Using Permutive, Ranker created high-intent audiences based on first-party data, collected from a variety of unique visitor data. This includes site votes, surveys, behaviour, and context. Ranker also has the ability to create lookalike audiences. The seeds are broken out by content category through IAB segmentation combined with Ranker’s contextual taxonomy. This enabled them to increase scale across various direct, private marketplace, and programmatic guarantee campaigns, and optimize all these in their partnership with one of the top four streaming services.
Testing contextual versus first-party cohorts
Ranker ran tests for the streaming service campaign, starting with contextual targeting across all the client’s audience interests in week one. While those ran, Ranker built cohorts from its higher intent audiences via Permutive, which were applied in week two and resulted in lift across the board.
Reactive to proactive insights
Ranker uses pre-sale audience affinities to craft proposals and post-sale analysis, helping position campaign success and insights back to their advertisers. Ranker previously relied on being reactive to cohorts that they built. The team can now identify affinities and intent based on a combination of different activities, such as voting data, page view data and affiliate link data for each campaign, all in real-time using Permutive’s edge technology. This provides a view on what impacts campaigns from a scale and performance perspective.
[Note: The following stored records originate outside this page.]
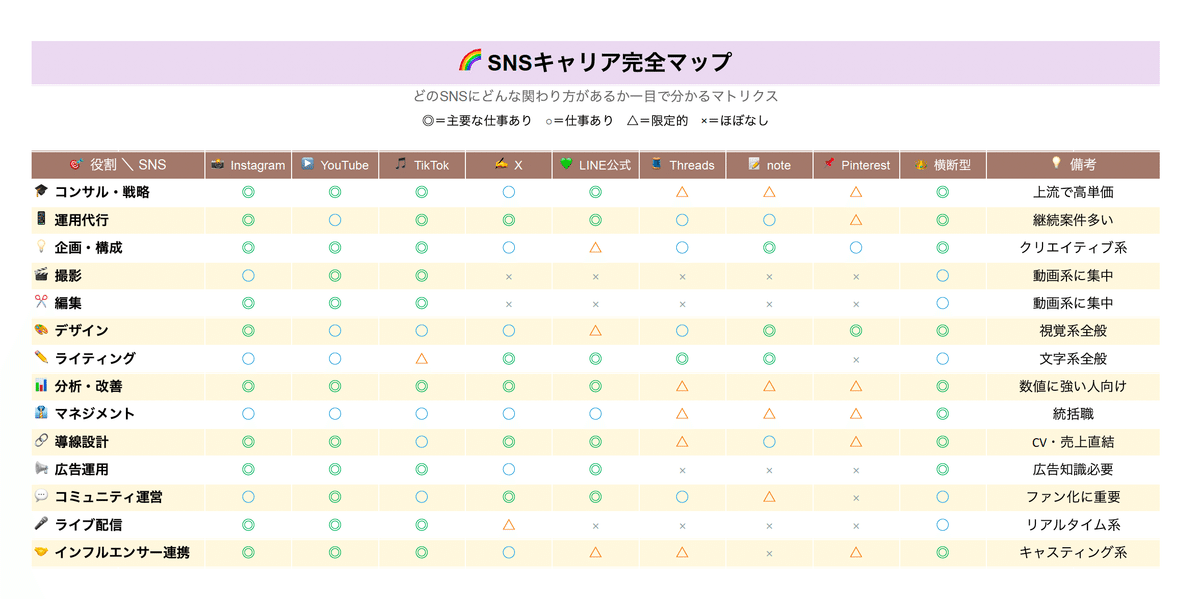Select the note column header
This screenshot has width=1200, height=599.
click(x=770, y=165)
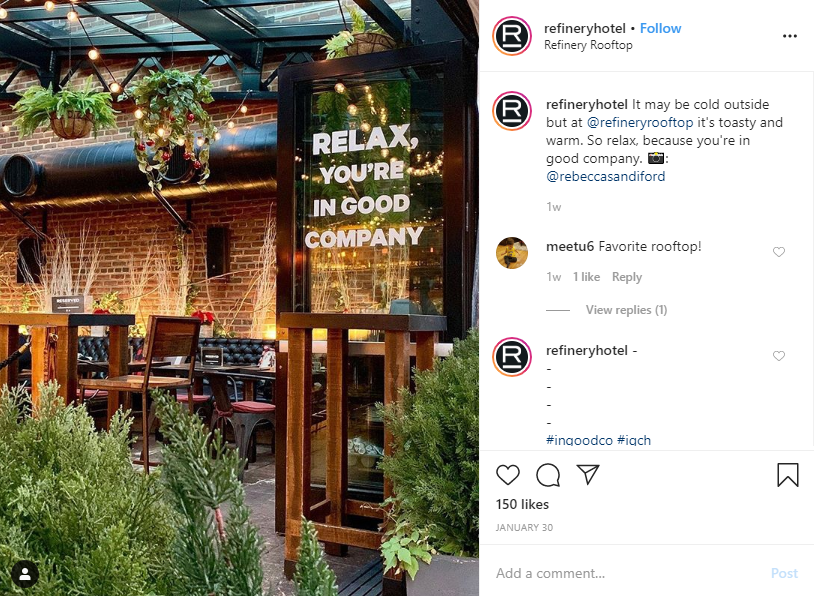814x596 pixels.
Task: Open @refineryrooftop mention link
Action: click(x=640, y=123)
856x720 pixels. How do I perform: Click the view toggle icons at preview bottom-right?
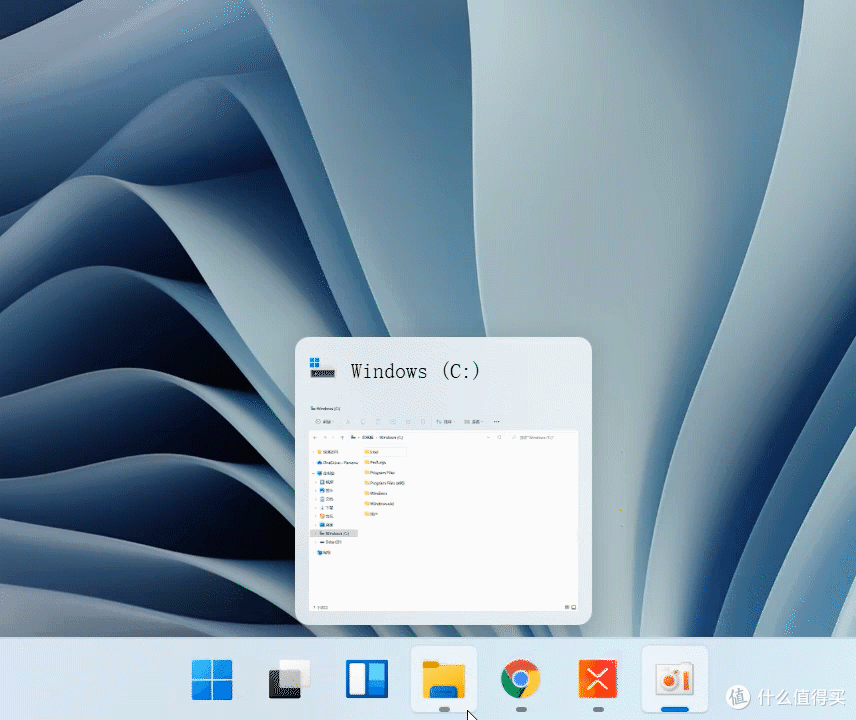pyautogui.click(x=570, y=607)
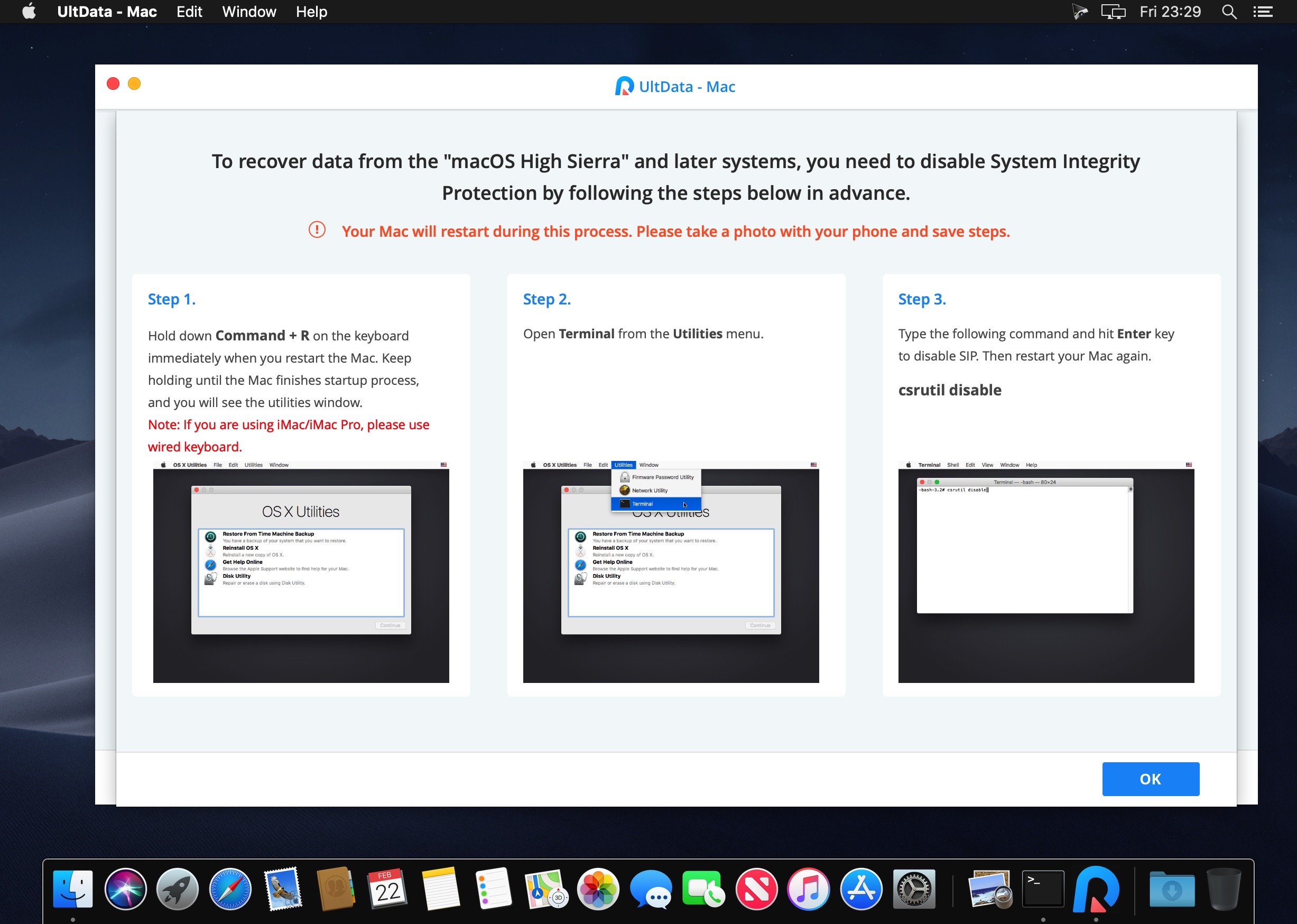Open the UltData app icon in Dock

(1096, 888)
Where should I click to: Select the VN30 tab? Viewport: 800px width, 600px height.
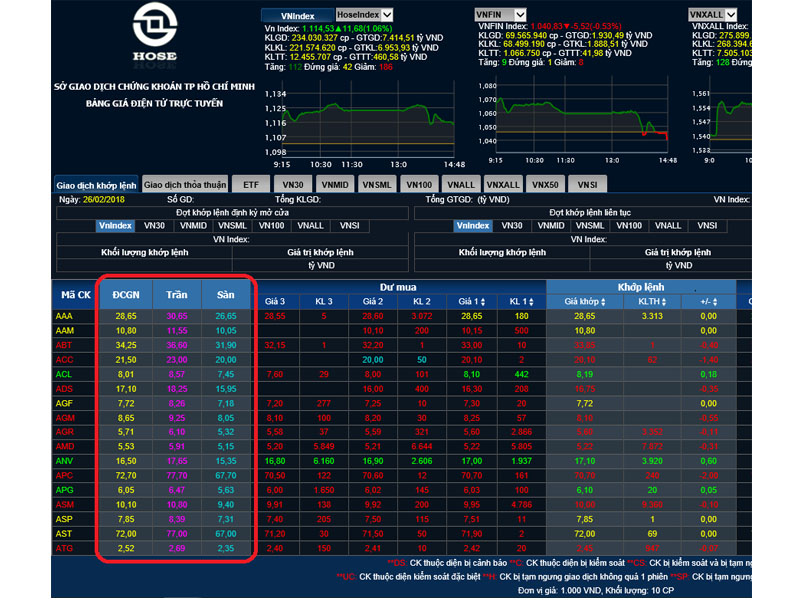pyautogui.click(x=293, y=185)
Deeper audience understanding
The insights Ranker provides help advertisers understand more about the audience that’s clicking on their display ads and viewing their video ads; Ranker can tell advertisers what their users are doing and their other interests and likes, demonstrating the value of their unique first-party data cohorts. These insights include pre-, mid- and post-campaign data designed to inform planning, mid-flight optimization and future targeting.